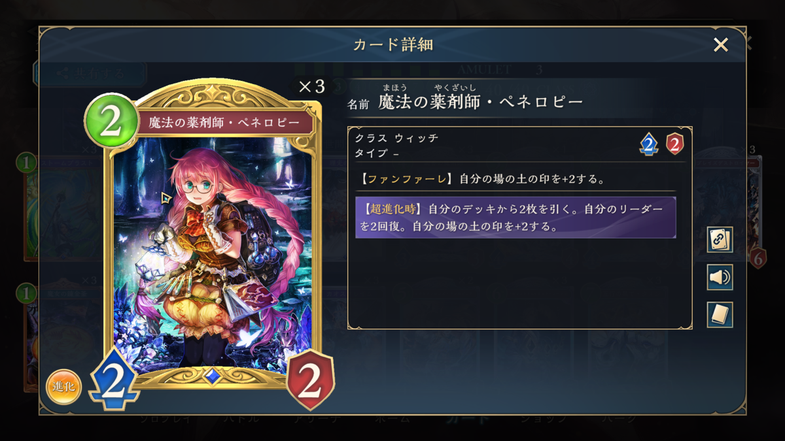
Task: Show flavor text with the page icon
Action: click(720, 315)
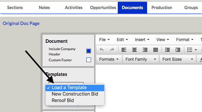Choose New Construction Bid template
Screen dimensions: 202x112
[75, 94]
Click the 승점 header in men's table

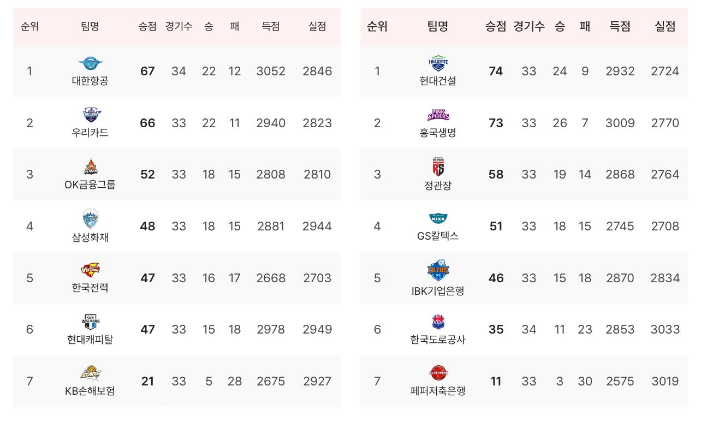[x=147, y=26]
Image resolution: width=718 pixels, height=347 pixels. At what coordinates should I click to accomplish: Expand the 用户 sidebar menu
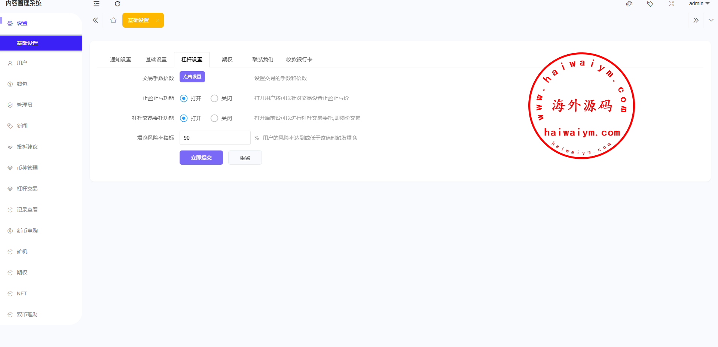(x=22, y=63)
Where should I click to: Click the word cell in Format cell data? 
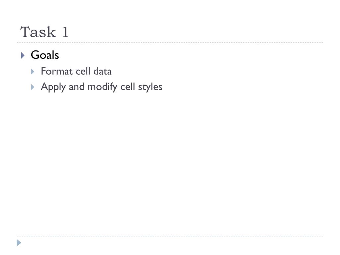[83, 71]
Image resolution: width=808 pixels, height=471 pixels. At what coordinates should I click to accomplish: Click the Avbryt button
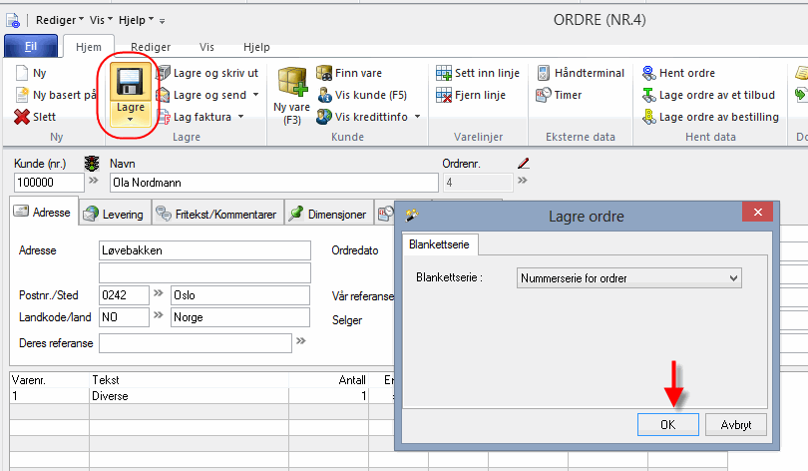[735, 424]
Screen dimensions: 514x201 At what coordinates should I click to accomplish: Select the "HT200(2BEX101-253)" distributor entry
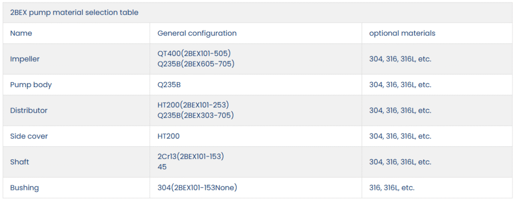point(193,105)
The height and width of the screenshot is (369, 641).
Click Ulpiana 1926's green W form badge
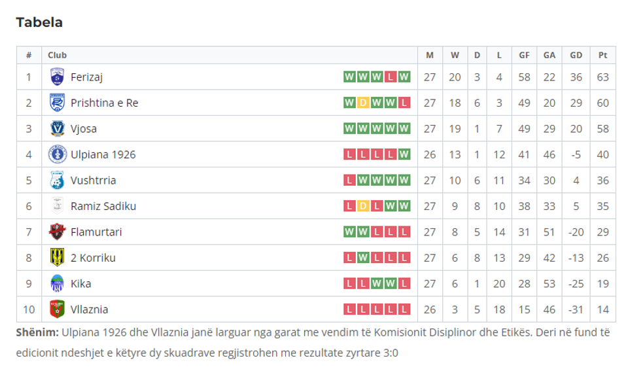(x=404, y=154)
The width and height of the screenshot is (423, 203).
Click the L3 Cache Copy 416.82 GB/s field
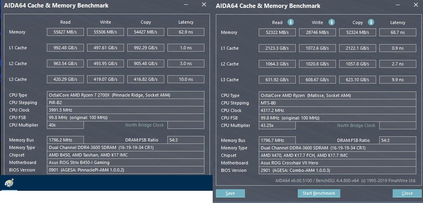(146, 79)
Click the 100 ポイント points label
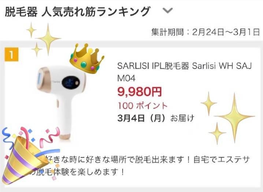 click(142, 106)
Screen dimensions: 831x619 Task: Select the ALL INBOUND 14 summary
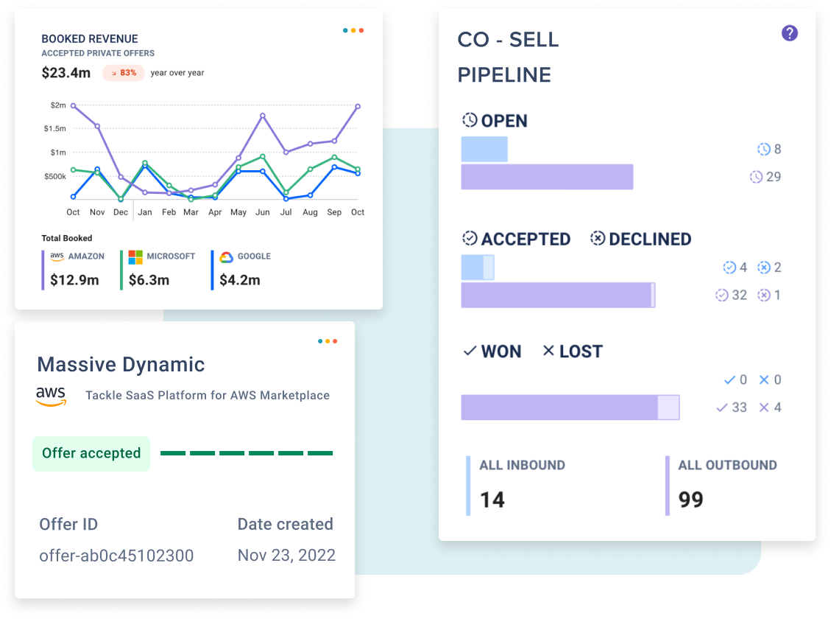tap(516, 485)

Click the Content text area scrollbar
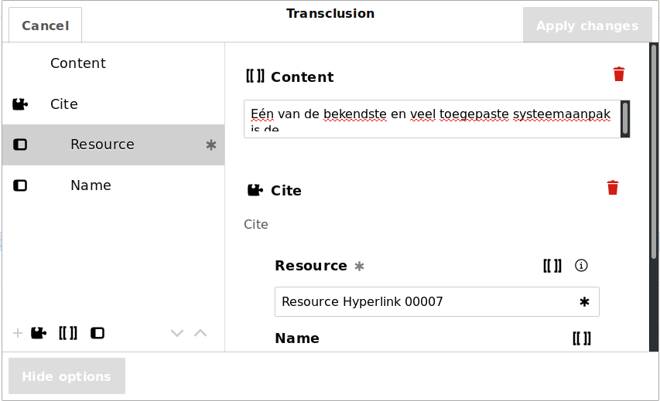click(x=625, y=119)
* * *
Directions ▸ Beginning with the line that contains "Screen dimensions: 831x619" and ending with the last line of the data, transcribe each line exactly; pictures stay out.

Solved exercise ▸
Screen dimensions: 831x619 Task: Select the ALL INBOUND 14 summary
tap(516, 485)

Click the Content text area scrollbar
click(x=625, y=119)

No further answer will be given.